Land governance in developing countries has to deal with the multiple pressures and competing claims in balancing economic growth, environmental protection and social justice. This course provides a multidisciplinary analysis of the ‘land rush’ within the more general context of land governance in Africa, Asia and Latin America: the history and drivers of the processes, the diversity of stakeholders and networks involved, the urgency and current challenges, and innovative governance solutions.
The course is organized by the Netherlands Academy for Land Governance (LANDac), a network of organizations interested in how land governance may contribute to sustainable and inclusive development. MSc students, PhD students and professionals from development organizations and related projects will acquire up-to-date knowledge on new land pressures and learn how to place these in broader theoretical contexts and policy debates. Participants learn about best practices in land governance from different perspectives and on multiple levels, from local to international. Topics are discussed in interactive mini-courses, lectures and solution-oriented workshops.
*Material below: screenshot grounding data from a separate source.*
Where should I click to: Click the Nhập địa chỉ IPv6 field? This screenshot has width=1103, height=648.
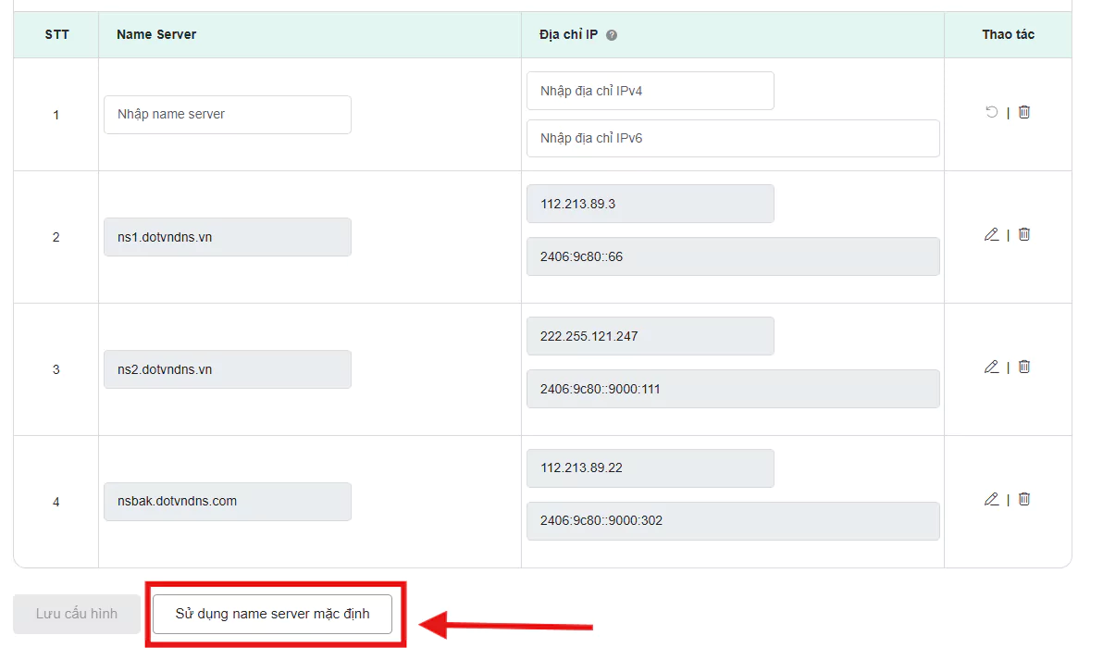732,138
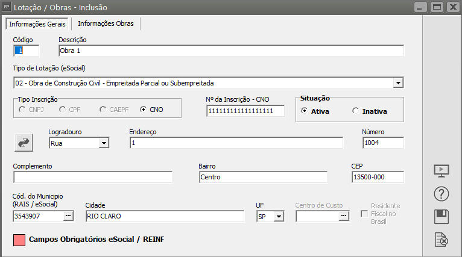Open the Cód. do Município lookup button
The height and width of the screenshot is (257, 462).
point(68,215)
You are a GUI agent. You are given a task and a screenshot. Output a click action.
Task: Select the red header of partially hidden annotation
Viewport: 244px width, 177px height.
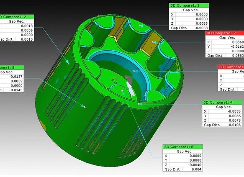click(231, 67)
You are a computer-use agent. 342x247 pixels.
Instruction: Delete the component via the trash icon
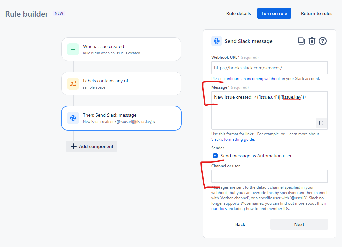[x=312, y=40]
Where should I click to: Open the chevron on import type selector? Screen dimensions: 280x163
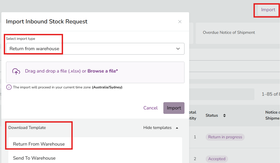click(178, 49)
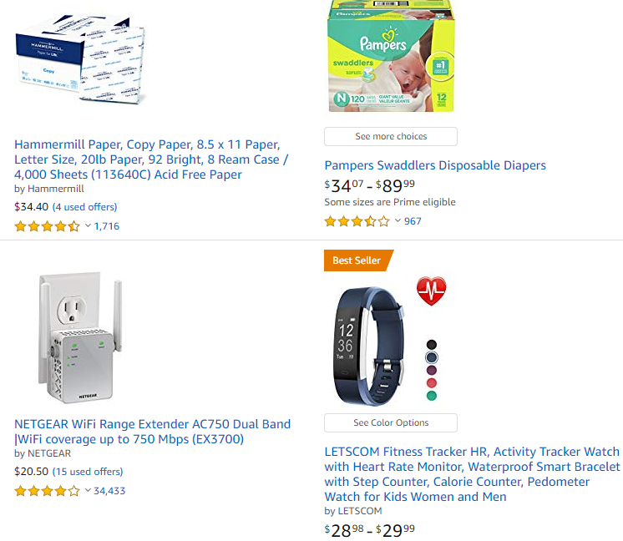The image size is (623, 541).
Task: Select the red color swatch
Action: coord(432,383)
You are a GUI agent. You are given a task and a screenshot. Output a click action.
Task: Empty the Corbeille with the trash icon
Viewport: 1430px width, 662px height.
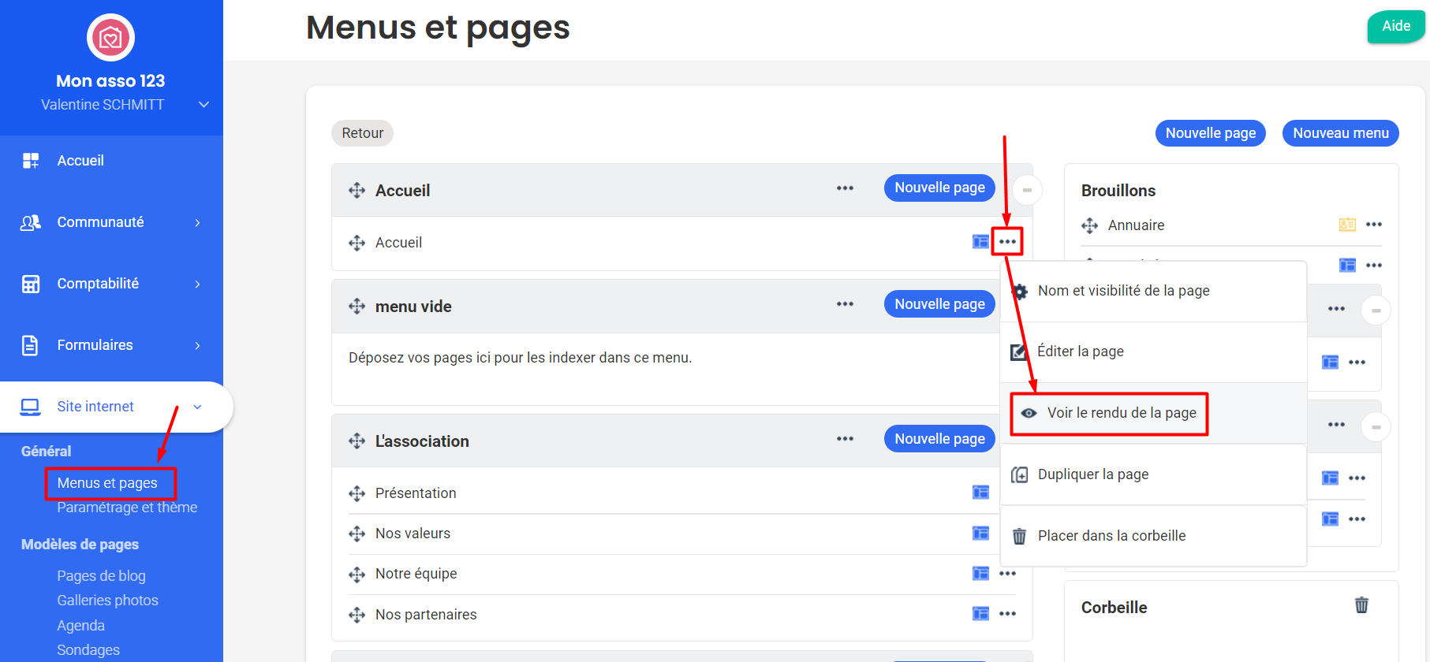(1361, 605)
The design of the course allows for participants to closely work together with professionals, experts and fellow students from a variety of backgrounds.
The tutorials in the two-week course provide a general overview of important themes such as the global land rush, land governance, land administration and land issues in post-conflict situations. This overview is complemented by a mix of case studies that illustrate issues and trends in specific contexts, cases highlighted in previous LANDac summer schools include (trans)national land investments in Indonesia and the Philippines, government-led land acquisition and resettlement policies in India, and World Bank policies on land. The course also investigates the trend of foreigners buying real estate for residential tourism in Costa Rica, land governance solutions in countries with weak institutions such as Burkina Faso, challenges for participatory land governance in Mozambique, and coping with urban pressures on agricultural land in Vietnam. Topics are discussed from a range of perspectives, blending insights from Dutch and international academics with those of development practitioners, representatives of farmers’ organizations and government policy advisors.
Visit the Utrecht University Summer School website for more information and to register, or contact us at firstname.lastname@example.org if you have any questions.
Last year (2020), due to the global COVID19 pandemic, the Annual Summer School took place online. Covid-19 and the measures taken worldwide to curb the pandemic are of great concern to the land governance community, as alarming observations are coming in about the loss of livelihoods and deepening poverty, government crackdowns on civil society, the suspension of land administration services and irregular land acquisition. We also reflected on these current developments and immediate effects of the pandemic, and how it might change the future work and priorities of the land governance community.